__What the task requires__:
Print these rows again word for word, covering every line.

__Element lookup rows__:
-------------------------

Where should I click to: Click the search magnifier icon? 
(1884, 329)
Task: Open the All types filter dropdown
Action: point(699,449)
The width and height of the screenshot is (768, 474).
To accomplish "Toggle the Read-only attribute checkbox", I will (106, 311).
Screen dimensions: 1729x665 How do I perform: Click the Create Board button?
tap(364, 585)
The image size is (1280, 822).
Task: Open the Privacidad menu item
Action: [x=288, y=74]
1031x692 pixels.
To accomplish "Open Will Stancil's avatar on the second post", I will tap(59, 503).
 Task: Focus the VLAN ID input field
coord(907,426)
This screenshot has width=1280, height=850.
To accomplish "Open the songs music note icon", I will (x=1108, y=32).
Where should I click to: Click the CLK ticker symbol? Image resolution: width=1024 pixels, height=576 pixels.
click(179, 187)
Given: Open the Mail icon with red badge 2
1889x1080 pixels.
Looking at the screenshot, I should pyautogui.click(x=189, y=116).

-------------------------

__Result for this task__:
Where should I click to: Click the search magnifier icon? 
(1884, 329)
Task: Open the All types filter dropdown
Action: point(699,449)
The width and height of the screenshot is (768, 474).
To accomplish "Toggle the Read-only attribute checkbox", I will (106, 311).
Screen dimensions: 1729x665 How do I perform: Click the Create Board button?
tap(364, 585)
The image size is (1280, 822).
Task: Open the Privacidad menu item
Action: [x=288, y=74]
1031x692 pixels.
To accomplish "Open Will Stancil's avatar on the second post", I will tap(59, 503).
 Task: Focus the VLAN ID input field
coord(907,426)
This screenshot has width=1280, height=850.
To accomplish "Open the songs music note icon", I will (x=1108, y=32).
Where should I click to: Click the CLK ticker symbol? Image resolution: width=1024 pixels, height=576 pixels.
click(179, 187)
Given: Open the Mail icon with red badge 2
1889x1080 pixels.
Looking at the screenshot, I should pyautogui.click(x=189, y=116).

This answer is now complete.